What is the lowest common multiple of 28 and 24?

Steps to Solve

1. Prime Factorization of 28

First, we find the prime factorization of 28.

The factors of 28 are: $$ 28 = 2 \times 14 $$ $$ 14 = 2 \times 7 $$

Thus, the prime factorization of 28 is: $$ 28 = 2^2 \times 7^1 $$

2. Prime Factorization of 24

Next, we find the prime factorization of 24.

The factors of 24 are: $$ 24 = 2 \times 12 $$ $$ 12 = 2 \times 6 $$ $$ 6 = 2 \times 3 $$

Thus, the prime factorization of 24 is: $$ 24 = 2^3 \times 3^1 $$

3. Identifying Maximum Powers of Prime Factors

Now we identify the maximum powers of all prime factors from both factorizations.

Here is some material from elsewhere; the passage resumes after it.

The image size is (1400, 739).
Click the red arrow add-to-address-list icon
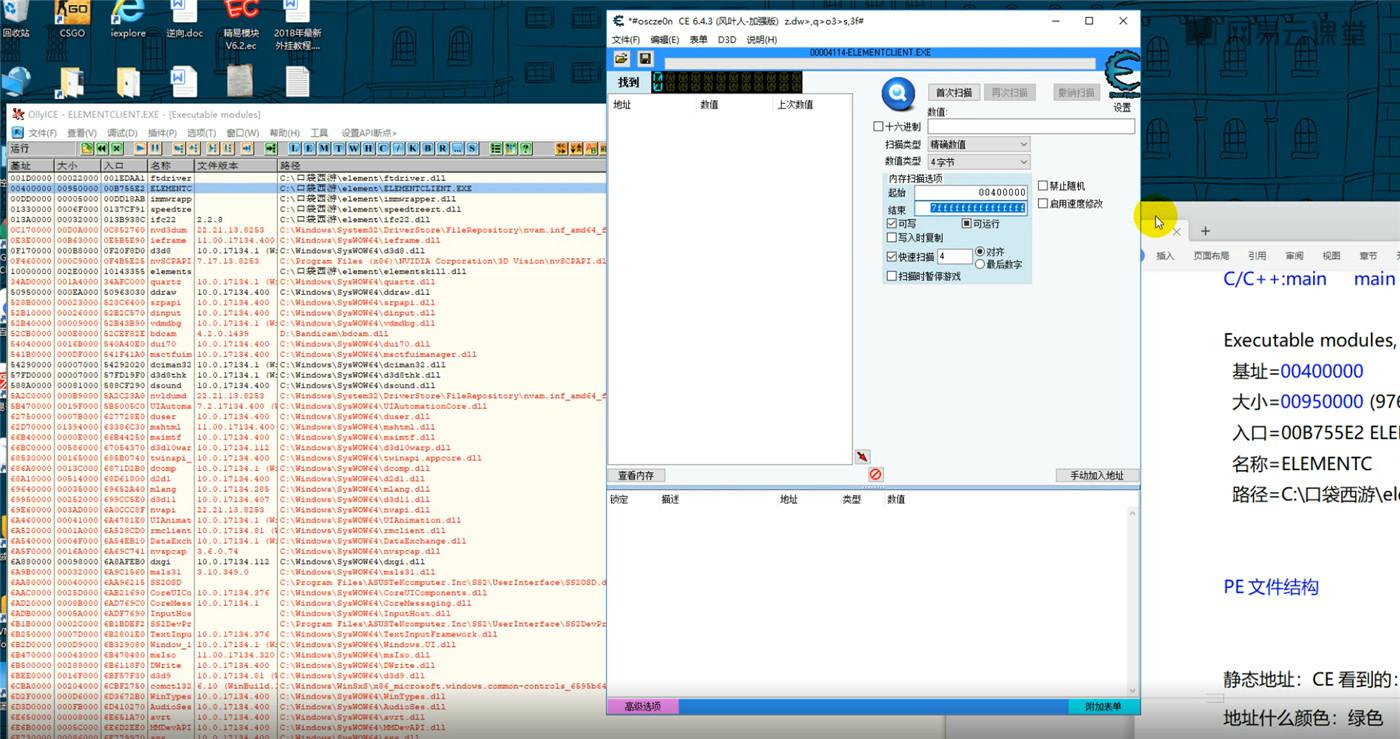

For the primes in both factorizations:

• The maximum power of 2 is $2^3$ from 24.
• The maximum power of 3 is $3^1$ from 24.
• The maximum power of 7 is $7^1$ from 28.

4. Calculating the LCM

Using the maximum powers, we can calculate the LCM:

$$ \text{LCM} = 2^3 \times 3^1 \times 7^1 $$

Now calculate the LCM: $$ 2^3 = 8 $$ $$ 3^1 = 3 $$ $$ 7^1 = 7 $$

Now, multiply these results together:

$$ 8 \times 3 = 24 $$ $$ 24 \times 7 = 168 $$

Thus, the LCM is: $$ \text{LCM}(28, 24) = 168 $$